■ **About this task**: As soon as the line containing "You are a computer-use" appears, start repeating lines exactly and continue to the end of the entries; please skip pictures.

Dataset items
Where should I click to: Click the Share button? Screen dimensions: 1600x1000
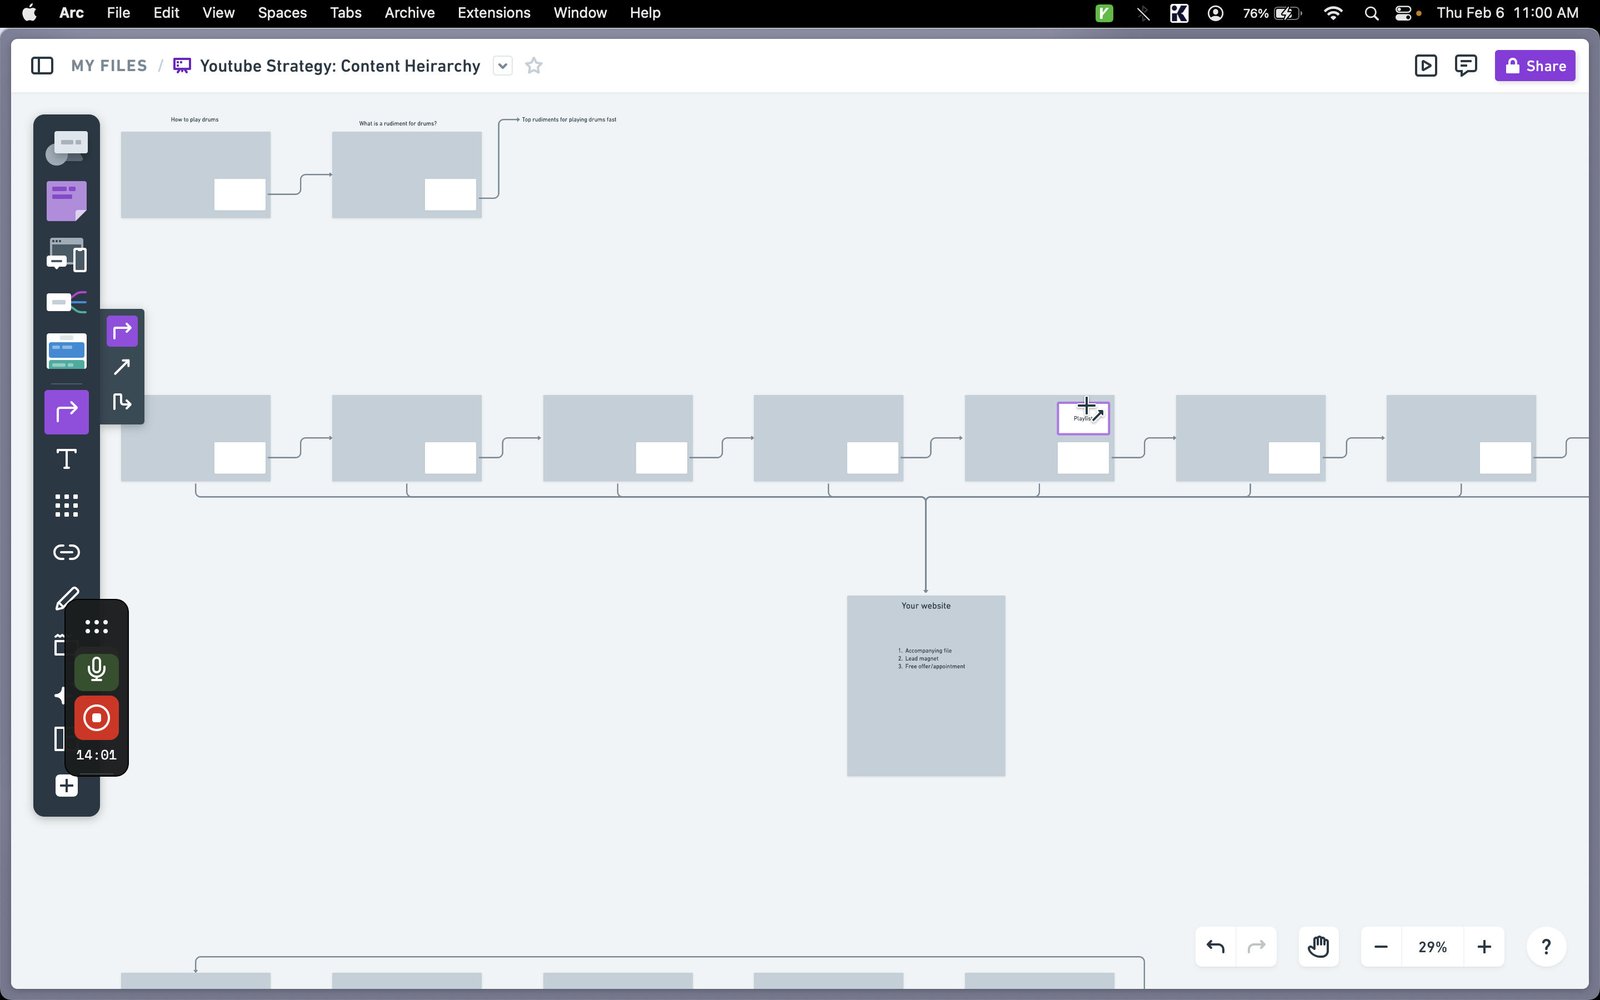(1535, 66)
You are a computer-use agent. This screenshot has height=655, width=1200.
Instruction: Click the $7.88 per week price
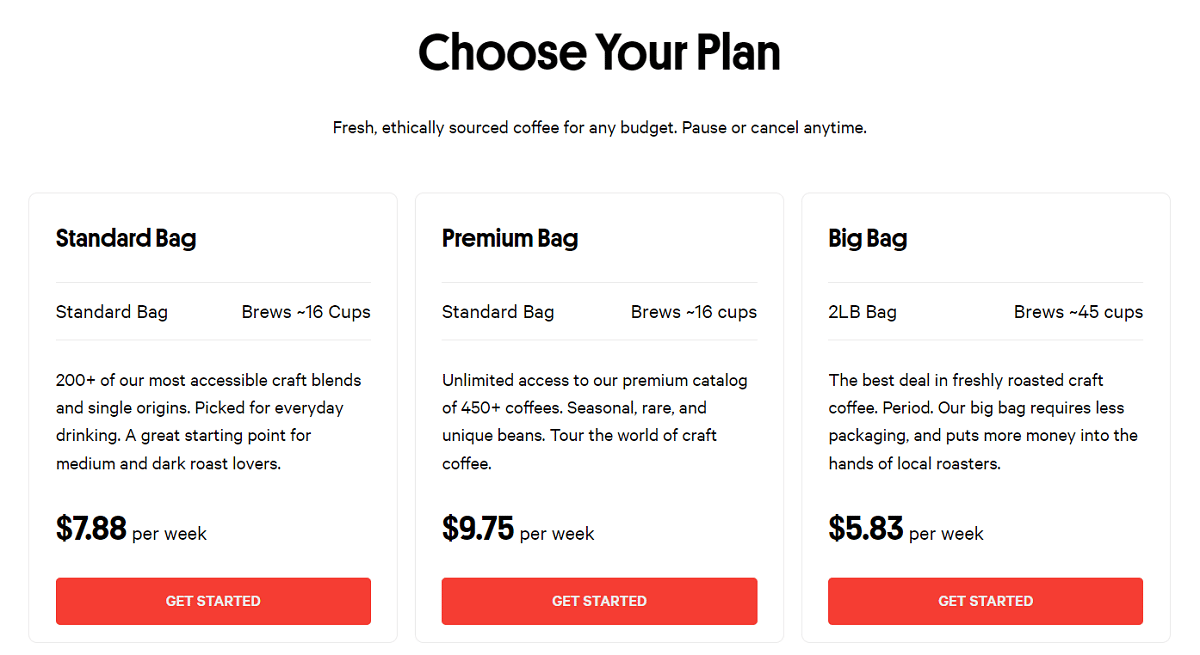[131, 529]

■ **Reply to the exercise**:
You are a computer-use agent. This screenshot has height=655, width=1200.
Instruction: Click the $7.88 per week price
[131, 529]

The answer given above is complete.